言論NPOとは

ごあいさつ

130919_kudo.jpg 私は2001年に、議論の力でこの国の閉塞した状況を変えようと、この言論NPOを立ち上げました。多くの課題が将来世代に先送りされ、既存メディアによる報道が批判のための議論に終始し、社会全体がこの国が抱えるより本質的で、長期的な課題に向き合っていないことに、危機感を覚えていたからです。

 立ち上げ以来、思いを共有する多くの方々にご参加いただきながら、言論NPOはまさにこの国とアジア、そして世界の抱える課題に真正面からぶつかってきました。

 その中で痛感したのは、世界や日本は歴史的な変化や困難に直面している、ということです。この不安定な状況は曖昧にすることは許されず、新しい仕組みに向けた努力が不可欠だ、ということです。

 私の決意は、自由や民主主義、さらには国際協調、平和はどんなことがあっても守り、むしろ発展させなくてはならない、ということです。私の言う自由とはルールや責任に基づく自由であり、私たちは自己決定できる社会こそ守るべきです。その強い思いから、私たちの取り組みは世界や、アジア、そして日本の将来に向かっています。

 日本を取り巻く北東アジア地域の将来は非常に不透明です。北朝鮮の非核化の先行きは見えず、中国の行動はこの地域の脅威を高め、米中の関係は瀬戸際の状況となっています。世界では、課題にリーダーシップを発揮する国は見えなくなりました。そして、民主主義国でも社会の分断が存在し、ポピュリズムが勢いを増し民主主義自体への懐疑が広がっています。

 私たちがその最前線で取り組みを進めているのは、この困難は強い意志と多く人たちとの連帯がなくては立ち向かうことが難しい、と考えるからです。

 私たちは自由と民主主義を守り、世界が課題に力を合わせるために世界を代表する、世界10か国のシンクタンクと協働で「東京会議」を発足し、世界で最も危険な地域といわれる北東アジアに持続的な平和を実現するための日米中韓の4か国で歴史的な作業を開始しました。
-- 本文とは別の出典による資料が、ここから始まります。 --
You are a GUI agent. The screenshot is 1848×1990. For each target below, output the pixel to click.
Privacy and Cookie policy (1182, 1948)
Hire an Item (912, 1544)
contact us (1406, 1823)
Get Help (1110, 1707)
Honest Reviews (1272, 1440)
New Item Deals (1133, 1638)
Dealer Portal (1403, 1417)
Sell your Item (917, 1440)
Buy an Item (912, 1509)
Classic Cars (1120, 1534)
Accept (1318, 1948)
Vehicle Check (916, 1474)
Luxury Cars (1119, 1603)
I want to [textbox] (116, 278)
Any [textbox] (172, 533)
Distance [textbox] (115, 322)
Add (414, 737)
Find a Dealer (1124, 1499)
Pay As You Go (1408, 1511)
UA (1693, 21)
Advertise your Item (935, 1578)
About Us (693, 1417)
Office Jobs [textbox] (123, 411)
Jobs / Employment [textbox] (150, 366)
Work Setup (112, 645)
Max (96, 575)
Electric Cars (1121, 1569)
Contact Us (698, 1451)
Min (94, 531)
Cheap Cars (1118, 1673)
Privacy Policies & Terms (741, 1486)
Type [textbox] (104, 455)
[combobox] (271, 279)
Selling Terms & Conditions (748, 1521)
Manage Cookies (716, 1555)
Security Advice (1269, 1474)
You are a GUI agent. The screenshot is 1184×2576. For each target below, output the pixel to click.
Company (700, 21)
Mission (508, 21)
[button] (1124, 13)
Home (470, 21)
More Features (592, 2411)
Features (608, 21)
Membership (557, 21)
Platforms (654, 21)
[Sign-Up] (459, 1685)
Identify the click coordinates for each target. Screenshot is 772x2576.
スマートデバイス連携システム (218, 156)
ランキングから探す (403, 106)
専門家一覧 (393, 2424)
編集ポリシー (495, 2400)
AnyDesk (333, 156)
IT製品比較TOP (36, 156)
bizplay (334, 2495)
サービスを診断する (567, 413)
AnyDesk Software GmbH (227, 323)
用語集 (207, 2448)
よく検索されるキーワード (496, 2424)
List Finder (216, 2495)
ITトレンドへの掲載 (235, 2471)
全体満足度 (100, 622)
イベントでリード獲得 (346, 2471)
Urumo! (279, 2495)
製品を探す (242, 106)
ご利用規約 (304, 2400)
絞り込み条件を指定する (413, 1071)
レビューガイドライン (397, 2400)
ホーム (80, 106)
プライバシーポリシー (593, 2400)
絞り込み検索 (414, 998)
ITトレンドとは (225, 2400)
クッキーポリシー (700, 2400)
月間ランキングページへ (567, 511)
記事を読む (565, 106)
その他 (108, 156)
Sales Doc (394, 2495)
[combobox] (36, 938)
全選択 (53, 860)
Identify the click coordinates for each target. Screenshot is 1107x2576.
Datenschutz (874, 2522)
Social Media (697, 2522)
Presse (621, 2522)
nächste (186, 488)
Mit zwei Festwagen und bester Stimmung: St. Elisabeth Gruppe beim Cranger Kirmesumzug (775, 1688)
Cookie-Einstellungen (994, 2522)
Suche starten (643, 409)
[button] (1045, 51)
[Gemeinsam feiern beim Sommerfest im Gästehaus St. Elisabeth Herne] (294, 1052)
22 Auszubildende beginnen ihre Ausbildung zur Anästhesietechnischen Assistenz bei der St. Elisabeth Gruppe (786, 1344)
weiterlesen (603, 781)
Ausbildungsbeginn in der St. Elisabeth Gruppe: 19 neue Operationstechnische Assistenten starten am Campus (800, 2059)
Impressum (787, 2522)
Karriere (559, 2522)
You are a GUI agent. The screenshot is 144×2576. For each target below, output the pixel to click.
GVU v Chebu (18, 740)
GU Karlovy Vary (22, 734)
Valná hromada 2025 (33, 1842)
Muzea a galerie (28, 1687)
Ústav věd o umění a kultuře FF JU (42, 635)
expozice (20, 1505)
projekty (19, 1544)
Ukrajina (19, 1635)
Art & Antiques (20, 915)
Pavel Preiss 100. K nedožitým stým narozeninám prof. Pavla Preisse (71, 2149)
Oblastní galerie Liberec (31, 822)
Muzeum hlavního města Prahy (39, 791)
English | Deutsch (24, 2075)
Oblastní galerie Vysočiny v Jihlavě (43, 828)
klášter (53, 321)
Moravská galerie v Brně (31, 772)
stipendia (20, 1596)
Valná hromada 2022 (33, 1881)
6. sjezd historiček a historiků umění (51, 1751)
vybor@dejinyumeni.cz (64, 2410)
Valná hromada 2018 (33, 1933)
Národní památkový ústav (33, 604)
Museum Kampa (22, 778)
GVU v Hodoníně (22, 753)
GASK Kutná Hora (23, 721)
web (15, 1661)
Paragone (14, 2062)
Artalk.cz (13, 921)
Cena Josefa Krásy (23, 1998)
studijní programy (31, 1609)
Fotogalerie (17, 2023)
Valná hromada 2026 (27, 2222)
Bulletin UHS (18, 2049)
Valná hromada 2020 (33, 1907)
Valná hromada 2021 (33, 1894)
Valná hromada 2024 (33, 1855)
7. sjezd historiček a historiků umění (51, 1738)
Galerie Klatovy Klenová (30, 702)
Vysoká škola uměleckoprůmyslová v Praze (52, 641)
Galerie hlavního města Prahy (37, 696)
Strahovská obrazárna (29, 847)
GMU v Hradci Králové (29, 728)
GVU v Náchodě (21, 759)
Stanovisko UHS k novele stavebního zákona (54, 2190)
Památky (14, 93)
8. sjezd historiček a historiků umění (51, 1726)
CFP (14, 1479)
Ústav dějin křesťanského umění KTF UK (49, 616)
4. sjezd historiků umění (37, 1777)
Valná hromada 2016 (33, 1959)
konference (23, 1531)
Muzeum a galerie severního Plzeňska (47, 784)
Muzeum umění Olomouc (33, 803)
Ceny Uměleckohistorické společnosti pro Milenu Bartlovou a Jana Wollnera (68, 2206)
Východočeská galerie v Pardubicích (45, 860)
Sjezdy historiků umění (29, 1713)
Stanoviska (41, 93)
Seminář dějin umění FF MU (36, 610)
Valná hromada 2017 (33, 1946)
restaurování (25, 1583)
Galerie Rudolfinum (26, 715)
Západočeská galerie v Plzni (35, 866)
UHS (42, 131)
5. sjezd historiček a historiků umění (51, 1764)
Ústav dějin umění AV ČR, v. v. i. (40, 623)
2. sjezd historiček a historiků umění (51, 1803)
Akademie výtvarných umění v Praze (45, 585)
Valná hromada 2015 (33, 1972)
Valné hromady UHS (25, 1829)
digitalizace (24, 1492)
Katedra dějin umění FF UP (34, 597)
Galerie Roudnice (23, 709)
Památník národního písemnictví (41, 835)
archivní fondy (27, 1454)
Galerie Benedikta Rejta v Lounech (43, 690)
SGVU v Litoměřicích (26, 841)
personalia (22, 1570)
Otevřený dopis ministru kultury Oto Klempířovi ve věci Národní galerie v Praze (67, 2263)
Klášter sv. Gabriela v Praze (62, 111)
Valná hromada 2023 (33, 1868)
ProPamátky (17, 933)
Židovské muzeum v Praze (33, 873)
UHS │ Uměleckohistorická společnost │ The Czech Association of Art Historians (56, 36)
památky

そして、政治不信が高まり、政府機能が信頼を失い始めたこの日本では民主主義や統治の仕組みの総点検作業を始め、その取り組みや議論を幅広く公開しています。

 コロナウイルスの影響はこれまでの危機がそうだったように、その当時は考えもつかない変化を世界にもたらす可能性があります。

 私たちがここで学ばなくてはならないのは、パンデミックの対応に成功した国には共有の特徴があるということです。政府への市民の信頼と政治のリーダーシップ、そして危機に対応する国の能力とインフラの存在です。そこには体制の違いは大きな問題ではないということです。

 私が「勇気あるリベラリズム」という言葉に強い共感を覚えるのは、こうした局面で傍観や無関心は、それ自体が罪だと思うからです。私たちは、それに「言論の力」で立ち向かおうと思っています。当事者として向き合い、議論を通じて解決の方法を模索し、声を上げることが大切です。それこそが、社会を動かす健全な輿論(よろん)であり、この国を変える力となっていくのだと思います。

 この日本が未来に向かう新しい活力をどのように作り出すのか。そして、アジアや世界の課題にどのような役割を果たすのか。それに取り組むことが、私たち言論NPOの使命なのです。

2020年7月
言論NPO代表 工藤泰志
工藤泰志(くどう やすし) 1958年生まれ。横浜市立大学大学院経済学修士課程卒業。東洋経済新報社で『論争東洋経済』編集長を歴任。2001年10月、特定非営利活動法人言論NPOを立ち上げ、代表に就任。その後、選挙時のマニフェスト評価や政権の実績評価、東アジアでの民間対話、世界の有識者層と連携した国際秩序の未来に向けた議論など、日本や世界が直面する課題に挑む議論を行っている。また、2012年3月には、米国の外交問題評議会(CFR)が設立した世界23カ国のシンクタンク会議「カウンシル・オブ・カウンシルズ(CoC)」に日本から唯一参加している。